[Extracted data entries]
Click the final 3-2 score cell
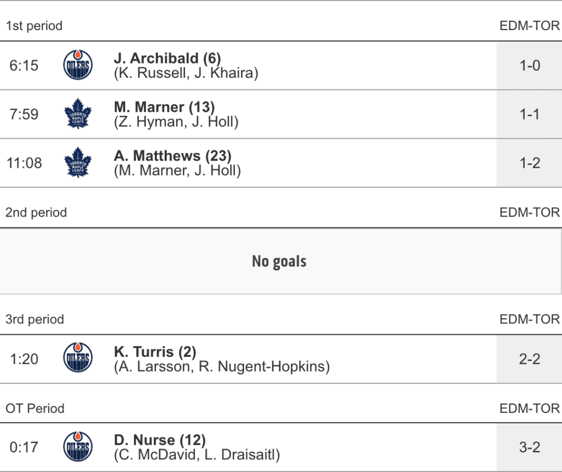The width and height of the screenshot is (562, 472). pos(530,447)
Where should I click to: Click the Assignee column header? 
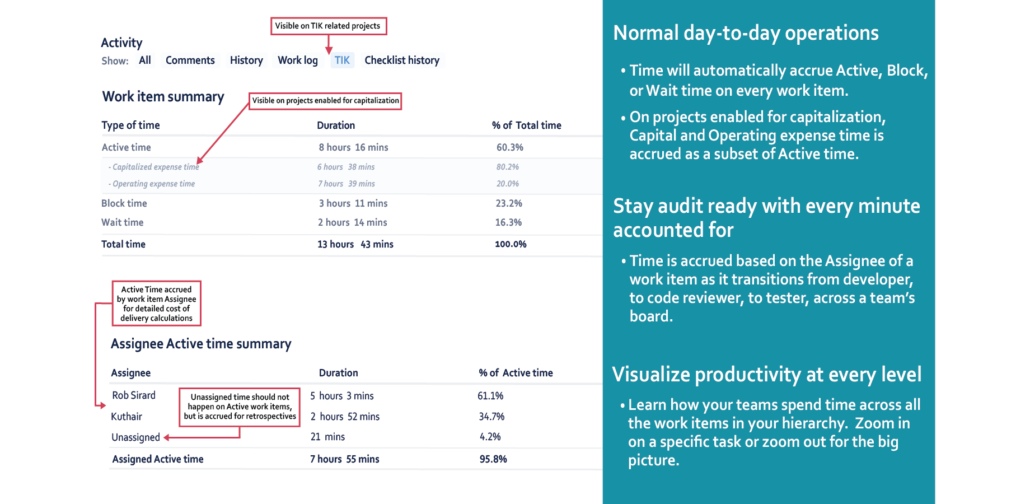point(131,373)
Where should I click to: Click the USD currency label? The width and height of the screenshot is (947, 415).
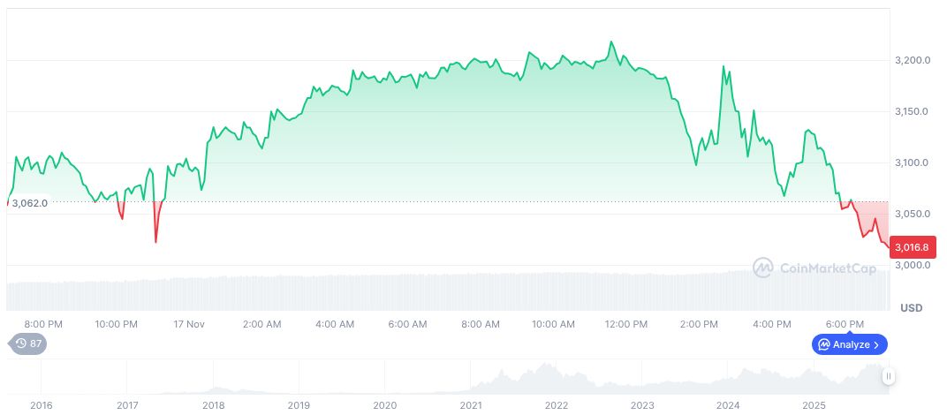point(911,308)
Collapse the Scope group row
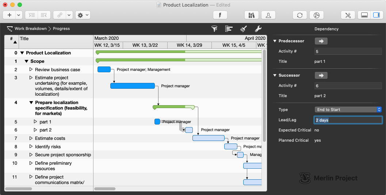 click(26, 61)
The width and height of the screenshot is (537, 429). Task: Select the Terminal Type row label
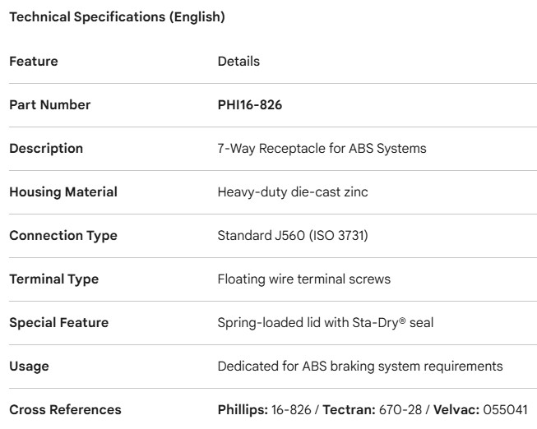click(54, 279)
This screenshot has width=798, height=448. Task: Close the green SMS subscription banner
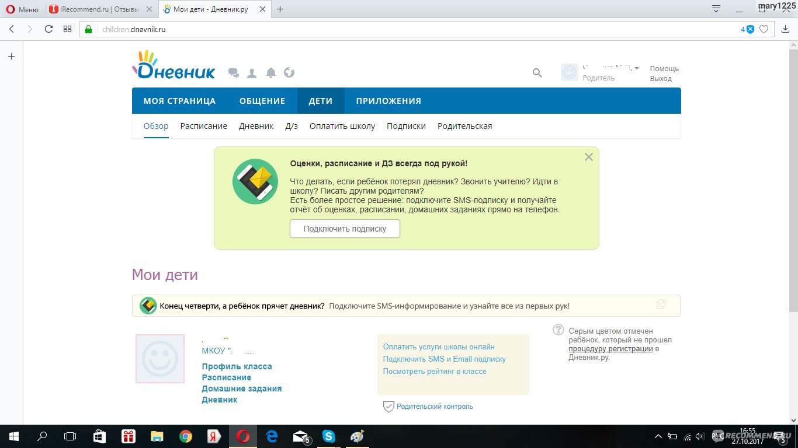[x=588, y=157]
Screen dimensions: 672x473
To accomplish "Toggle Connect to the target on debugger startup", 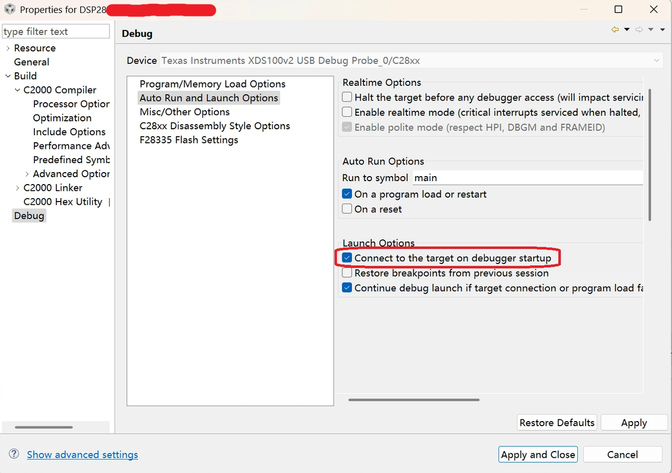I will [x=347, y=258].
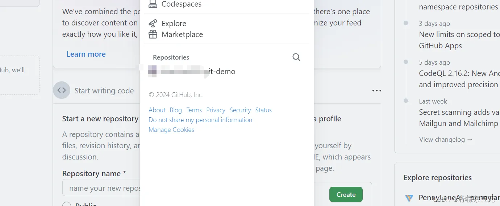Image resolution: width=500 pixels, height=206 pixels.
Task: Open the three-dots feed options menu
Action: click(x=377, y=90)
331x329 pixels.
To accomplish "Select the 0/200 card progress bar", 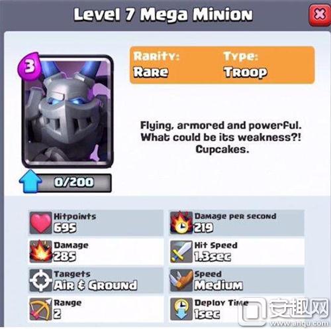I will pos(74,182).
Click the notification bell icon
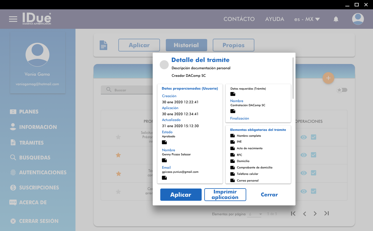The width and height of the screenshot is (373, 231). (x=336, y=19)
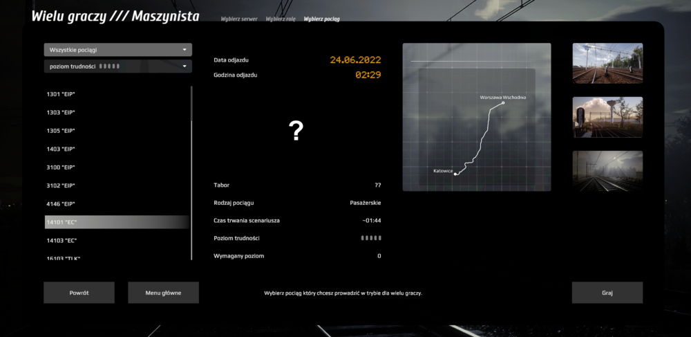691x337 pixels.
Task: Choose train 3102 "EIP"
Action: (61, 185)
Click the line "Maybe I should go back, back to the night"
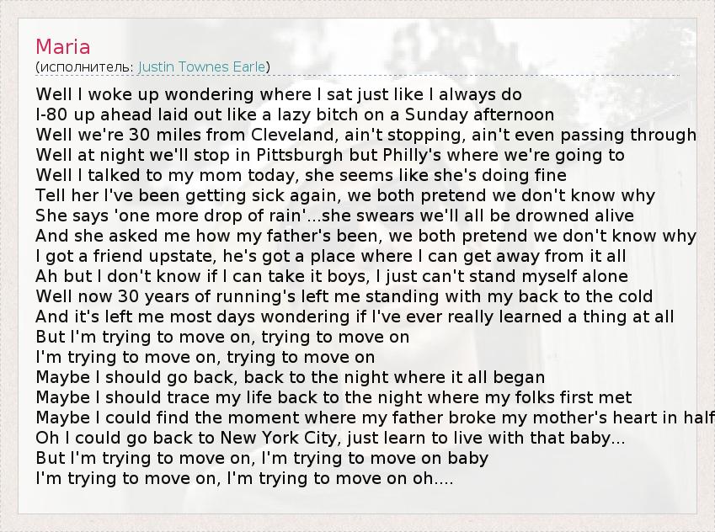Image resolution: width=715 pixels, height=532 pixels. click(291, 377)
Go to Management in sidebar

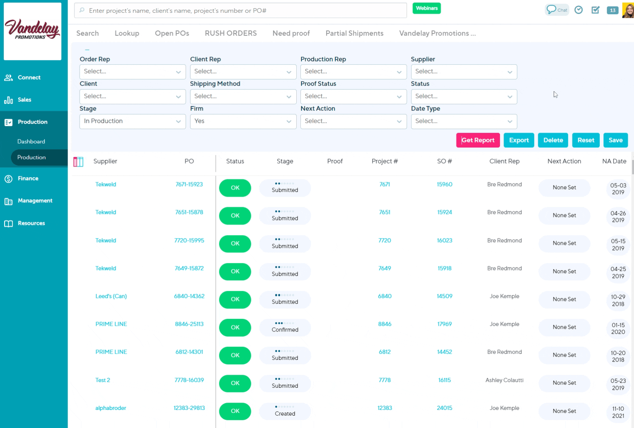click(35, 201)
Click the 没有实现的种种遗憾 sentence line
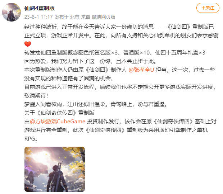 pos(69,79)
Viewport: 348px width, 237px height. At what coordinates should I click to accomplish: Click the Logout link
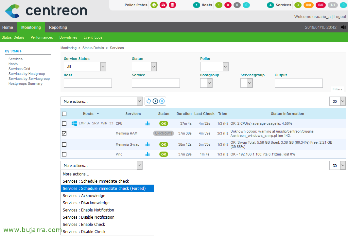pyautogui.click(x=339, y=17)
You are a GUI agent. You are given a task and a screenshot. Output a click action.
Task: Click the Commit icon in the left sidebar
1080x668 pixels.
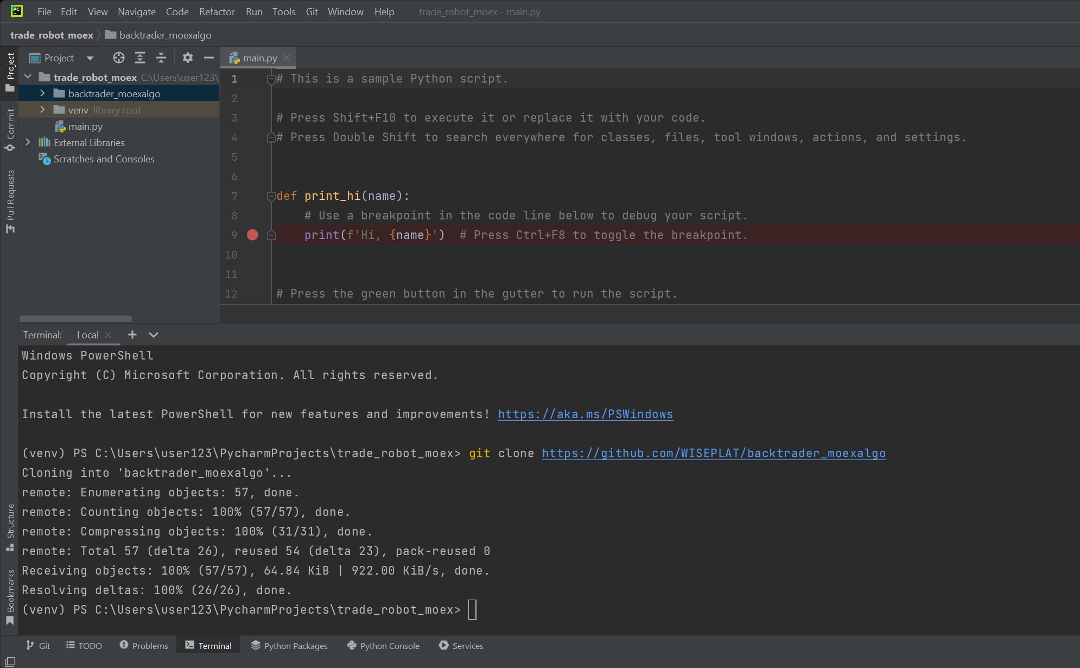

ASSIGNMENT: Word for word, restate the lines from the line with "You are a GUI" through the last line of the entries, and nothing beyond them. Omit pictures.

SOLUTION BELOW:
You are a GUI agent. You are given a task and a screenshot. Output a click action.
Task: Click the Commit icon in the left sidebar
1080x668 pixels.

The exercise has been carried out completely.